Sebelum melangkah lebih jauh, kita sebutkan dulu beberapa penyebab seseorang berkhianat, menyeleweng atau selingkuh. Anda boleh menambahkan sendiri:

1.Kita kurang menjaga perasaannya

2.Si dia mencari atau menemukan yang lebih baik atau lebih sempurna dari kita

3.Si dia ingin sesuatu yang lebih dari apa yang sudah kita berikan

4.Si dia sedang mencari sensasi baru

5.Si dia bukan tipe pasangan setia

6.Si dia memang sengaja melukai hati kita

7.Si dia memang seorang buaya darat (untuk lelaki) atau buaya laut (untuk wanita)

8.Dasar sifatnya playboy atau playgirl

Demikian mungkin beberapa alasan kenapa “si dia” yang sangat kita cintai membalas cinta kita yang tulus, suci, plus murni dengan sebuah pengkhianatan yang kejam dan tidak berperi kekasihsayangan.

“Mas, padahal aku sangat mencintainya.
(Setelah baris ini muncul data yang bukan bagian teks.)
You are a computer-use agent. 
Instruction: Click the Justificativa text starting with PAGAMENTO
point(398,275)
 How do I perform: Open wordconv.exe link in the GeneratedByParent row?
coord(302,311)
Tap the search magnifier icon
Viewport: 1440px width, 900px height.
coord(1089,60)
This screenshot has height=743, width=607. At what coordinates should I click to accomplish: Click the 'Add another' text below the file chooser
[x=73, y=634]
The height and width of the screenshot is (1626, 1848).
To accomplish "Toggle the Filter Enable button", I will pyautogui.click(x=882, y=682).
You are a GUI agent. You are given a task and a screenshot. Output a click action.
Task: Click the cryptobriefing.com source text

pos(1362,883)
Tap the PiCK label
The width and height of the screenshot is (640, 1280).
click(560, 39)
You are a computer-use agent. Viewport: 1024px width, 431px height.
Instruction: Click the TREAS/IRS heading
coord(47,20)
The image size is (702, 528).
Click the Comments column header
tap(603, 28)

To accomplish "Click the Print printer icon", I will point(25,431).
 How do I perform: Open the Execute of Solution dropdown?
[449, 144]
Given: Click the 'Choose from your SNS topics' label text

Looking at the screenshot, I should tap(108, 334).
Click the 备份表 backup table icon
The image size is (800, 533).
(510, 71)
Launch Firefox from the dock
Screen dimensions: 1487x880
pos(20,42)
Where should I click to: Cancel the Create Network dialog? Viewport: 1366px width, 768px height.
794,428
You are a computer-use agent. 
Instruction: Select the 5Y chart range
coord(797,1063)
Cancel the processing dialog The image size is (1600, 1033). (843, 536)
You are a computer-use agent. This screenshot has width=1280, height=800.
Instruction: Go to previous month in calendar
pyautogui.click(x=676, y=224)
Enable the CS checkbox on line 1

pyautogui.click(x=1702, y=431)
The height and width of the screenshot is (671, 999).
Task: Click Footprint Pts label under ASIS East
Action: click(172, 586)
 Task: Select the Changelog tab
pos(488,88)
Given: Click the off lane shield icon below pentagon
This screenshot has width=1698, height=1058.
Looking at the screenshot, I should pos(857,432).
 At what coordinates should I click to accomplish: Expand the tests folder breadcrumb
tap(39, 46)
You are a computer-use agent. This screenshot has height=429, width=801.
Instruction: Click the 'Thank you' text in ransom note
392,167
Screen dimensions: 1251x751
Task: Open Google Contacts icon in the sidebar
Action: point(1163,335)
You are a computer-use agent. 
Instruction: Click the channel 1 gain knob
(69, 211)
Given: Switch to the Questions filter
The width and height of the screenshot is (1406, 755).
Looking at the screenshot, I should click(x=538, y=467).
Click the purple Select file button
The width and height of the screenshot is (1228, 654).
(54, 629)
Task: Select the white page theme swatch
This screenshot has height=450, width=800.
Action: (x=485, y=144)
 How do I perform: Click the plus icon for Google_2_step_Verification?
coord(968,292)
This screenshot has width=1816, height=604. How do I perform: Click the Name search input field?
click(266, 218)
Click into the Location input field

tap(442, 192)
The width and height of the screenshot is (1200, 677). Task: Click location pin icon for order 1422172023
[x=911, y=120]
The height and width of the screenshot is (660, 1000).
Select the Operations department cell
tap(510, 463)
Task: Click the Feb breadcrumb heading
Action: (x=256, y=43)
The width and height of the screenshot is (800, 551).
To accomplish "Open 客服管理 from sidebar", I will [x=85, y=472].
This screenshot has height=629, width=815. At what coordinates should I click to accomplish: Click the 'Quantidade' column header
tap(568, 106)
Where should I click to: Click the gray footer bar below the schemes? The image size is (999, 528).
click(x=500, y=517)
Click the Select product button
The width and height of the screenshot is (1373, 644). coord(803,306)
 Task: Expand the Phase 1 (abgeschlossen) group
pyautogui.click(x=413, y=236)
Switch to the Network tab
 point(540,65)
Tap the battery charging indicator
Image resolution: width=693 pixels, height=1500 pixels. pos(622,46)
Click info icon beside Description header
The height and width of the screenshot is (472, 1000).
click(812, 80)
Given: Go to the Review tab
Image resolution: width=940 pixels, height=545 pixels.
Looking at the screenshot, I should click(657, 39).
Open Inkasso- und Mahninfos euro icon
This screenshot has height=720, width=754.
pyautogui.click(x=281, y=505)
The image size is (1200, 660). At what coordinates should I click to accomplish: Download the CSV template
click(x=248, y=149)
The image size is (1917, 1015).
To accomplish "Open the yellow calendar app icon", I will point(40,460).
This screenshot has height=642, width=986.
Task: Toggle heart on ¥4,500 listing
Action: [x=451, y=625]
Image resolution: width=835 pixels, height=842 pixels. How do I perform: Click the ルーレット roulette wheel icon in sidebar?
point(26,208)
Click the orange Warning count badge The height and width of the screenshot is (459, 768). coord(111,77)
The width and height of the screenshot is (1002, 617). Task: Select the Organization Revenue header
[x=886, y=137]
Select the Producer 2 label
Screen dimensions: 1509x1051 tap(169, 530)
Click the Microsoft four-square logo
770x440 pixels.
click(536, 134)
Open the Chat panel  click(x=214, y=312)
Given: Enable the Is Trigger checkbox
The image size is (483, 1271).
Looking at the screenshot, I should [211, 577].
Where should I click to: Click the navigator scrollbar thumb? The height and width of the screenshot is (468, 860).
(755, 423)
Aku mencintainya dengan sepenuh jiwaku. Ketika kami melakukan janji setia, langit dan bumi jadi saksinya. Bahkan dia memintaku untuk bersumpah setia atas nama Tuhan. Aku berpikir bahwa dialah jodoh sejatiku…, tapi kenapa dia tega menduakan cintaku dan menghancurkan perasaanku…?!”

“Hmm, tanya sendiri sama orangnya donk… Aa nggak tau! Nich, ada kolor sepatu warna hitam… bisa untuk gantung diri. Tapi putus tidak ditanggung, hehehehe…”

Sahabat, begitulah kalau hati kita tertambat kepada selain Dia Yang Maha Esa. Kalau patah hati pasti menderita. Bagi anda yang sudah biasa dikhianati mungkin tidak merasakan sakit lagi atau malah tidak percaya lagi dengan yang namanya “cinta”.

Saya pikir pengalaman “dikhianati” seseorang yang kita cintai adalah merupakan salah satu berkah, rahmat atau hidayah dari-Nya agar kita mau menginsafi kesalahan dan melakukan instrospeksi diri. Ternyata Dia Maha Membolak-balikkan Hati, sehingga dalam hitungan detik bisa mengubah perasaan yang tadinya suka/cinta dengan kita menjadi sebaliknya.

Jadi, jangan terlalu sedih atau terluka dengan pengalaman yang satu ini. Juga jangan membenci si dia yang telah mengkhianati cinta kita yang seputih salju Himalaya. Sakit hati karena dikhianati benar-benar akan menjadi ladang pembelajaran bagi kita dalam melatih emosi dan bersikap lebih dewasa. Pengalaman sakit hati akan membuat kita lebih bijak dalam menjalani kehidupan jika kita mau belajar darinya.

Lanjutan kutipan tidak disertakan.